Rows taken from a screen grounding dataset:
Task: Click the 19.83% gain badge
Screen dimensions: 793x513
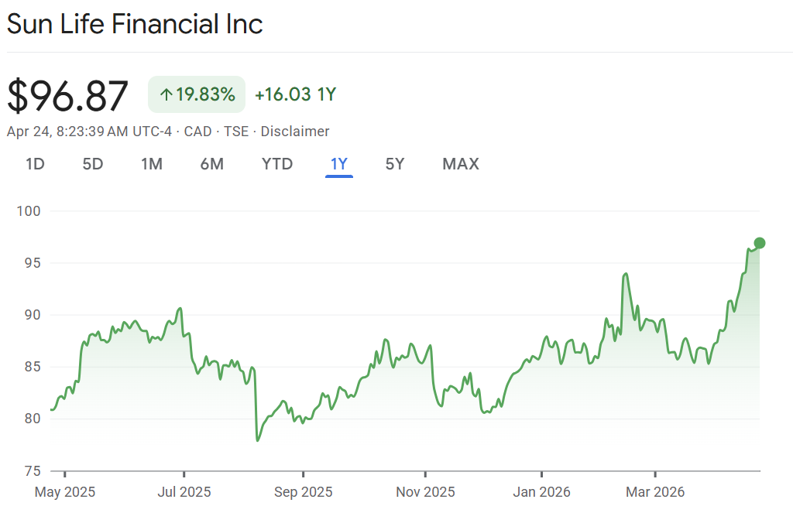Action: (x=197, y=95)
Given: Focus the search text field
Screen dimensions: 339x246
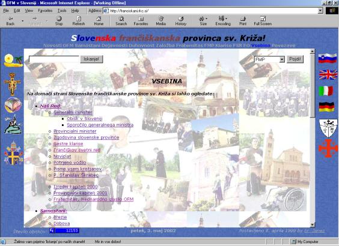Looking at the screenshot, I should click(x=54, y=59).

**TASK TO CARRY OUT:** Render the items above as a two-column CSV with the header "instruction" and "reply", giving one row per item. Place each item's text and its answer in a single quoted field, replacing line breaks with spaces, and omit the pictures.

**TASK SOLUTION:**
instruction,reply
"Task: Click the 19.83% gain badge Screen dimensions: 793x513","Action: (x=197, y=95)"
"Given: Focus the search text field Screen dimensions: 339x246","Looking at the screenshot, I should click(x=54, y=59)."